Surely, society has moved on from these dark times though?
“Prisons continue to be dangerous and harmful places,” concludes Dr Chamberlen. “With the current system there’s little that can effectively address issues that lead someone to crime in the first place, let alone deter people from offending. The punitive approach to imprisonment and the brutal environments of prisons still can’t address the problems of crime and the inequalities that are associated with offending. And tragically, they continue to cost the lives of people whose care was in the hands of the state.”
Dr Chamberlen is working on a research project entitled 'Why Punishment Pleases’, examining the urge to punish in neoliberal societies and examining the underlying reasons for pursuing punishment even when it is ineffective.
“Meanwhile, the government once again announced its intention to implement reforms by hiring more prison staff,” adds Dr Chamberlen. “While these are welcome proposals which may address some of the immediate and short-term emergencies faced by the prison service at the moment, we need to address the underlying issues that created the situation in prisons in the first place.
20 February 2017
Professor Hilary Marland is a Principal Investigator on the Wellcome Trust project, 'Prisoners, Medical Care and Entitlement to Health in England and Ireland, 1850-2000' https://histprisonhealth.com.

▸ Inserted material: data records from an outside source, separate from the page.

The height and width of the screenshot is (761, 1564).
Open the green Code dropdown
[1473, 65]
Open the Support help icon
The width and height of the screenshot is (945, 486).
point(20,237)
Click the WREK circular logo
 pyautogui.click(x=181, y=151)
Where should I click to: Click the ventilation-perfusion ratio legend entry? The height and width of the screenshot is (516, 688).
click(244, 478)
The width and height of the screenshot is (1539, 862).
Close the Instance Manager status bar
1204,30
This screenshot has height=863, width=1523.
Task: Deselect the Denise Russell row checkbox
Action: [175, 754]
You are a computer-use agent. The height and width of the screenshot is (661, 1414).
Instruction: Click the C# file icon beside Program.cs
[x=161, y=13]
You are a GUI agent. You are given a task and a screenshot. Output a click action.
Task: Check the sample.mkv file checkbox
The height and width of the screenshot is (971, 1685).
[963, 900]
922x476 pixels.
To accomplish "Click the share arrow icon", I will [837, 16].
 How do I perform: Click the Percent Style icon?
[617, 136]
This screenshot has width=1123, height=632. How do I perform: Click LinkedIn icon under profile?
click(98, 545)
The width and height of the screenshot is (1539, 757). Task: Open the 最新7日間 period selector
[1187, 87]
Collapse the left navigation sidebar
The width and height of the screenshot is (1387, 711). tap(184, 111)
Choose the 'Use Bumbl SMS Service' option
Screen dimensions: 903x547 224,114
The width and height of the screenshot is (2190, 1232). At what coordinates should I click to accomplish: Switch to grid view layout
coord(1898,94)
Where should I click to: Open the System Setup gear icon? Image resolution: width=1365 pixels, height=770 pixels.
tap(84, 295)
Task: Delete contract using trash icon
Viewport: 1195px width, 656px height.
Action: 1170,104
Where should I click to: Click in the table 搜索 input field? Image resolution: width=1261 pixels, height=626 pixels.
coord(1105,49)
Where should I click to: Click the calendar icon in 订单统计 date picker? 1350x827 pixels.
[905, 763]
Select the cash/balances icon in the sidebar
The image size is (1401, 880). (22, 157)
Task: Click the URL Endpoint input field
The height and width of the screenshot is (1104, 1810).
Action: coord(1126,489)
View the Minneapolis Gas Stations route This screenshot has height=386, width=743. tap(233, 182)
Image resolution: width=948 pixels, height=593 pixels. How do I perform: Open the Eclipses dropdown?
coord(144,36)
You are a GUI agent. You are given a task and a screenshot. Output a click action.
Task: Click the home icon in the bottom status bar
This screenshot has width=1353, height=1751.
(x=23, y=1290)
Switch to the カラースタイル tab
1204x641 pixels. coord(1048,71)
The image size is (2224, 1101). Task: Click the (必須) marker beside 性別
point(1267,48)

Her interests lie particularly with the mental health of prisoners, the impact of prisons on mental wellbeing, and the health of women prisoners. Over her career, Professor Marland's research has focused on the social history of medicine and health and practices of medicine, particularly in modern Britain. She has published on nineteenth-century medical practice, childbirth and midwifery, alternative medicine and hydropathy, women and medicine, infant and maternal welfare, neurasthenia, child health, and medicine and the household.
Dr Anastasia Chamberlen is Assistant Professor at the Department of Sociology and joined Warwick in March 2016. Her research interests lie in the areas of theoretical criminology, the sociology of punishment and prisons, feminist theory and theoretical debates in the study of emotions, embodiment and health. Her work is empirically informed, using mainly qualitative research methods, and it broadly covers themes such as the lived experiences of imprisonment; the embodied aspects of women’s survival strategies in prison; marginalization, vulnerability and stigma in criminal justice; and the relationship between emotions and the motivation to punish.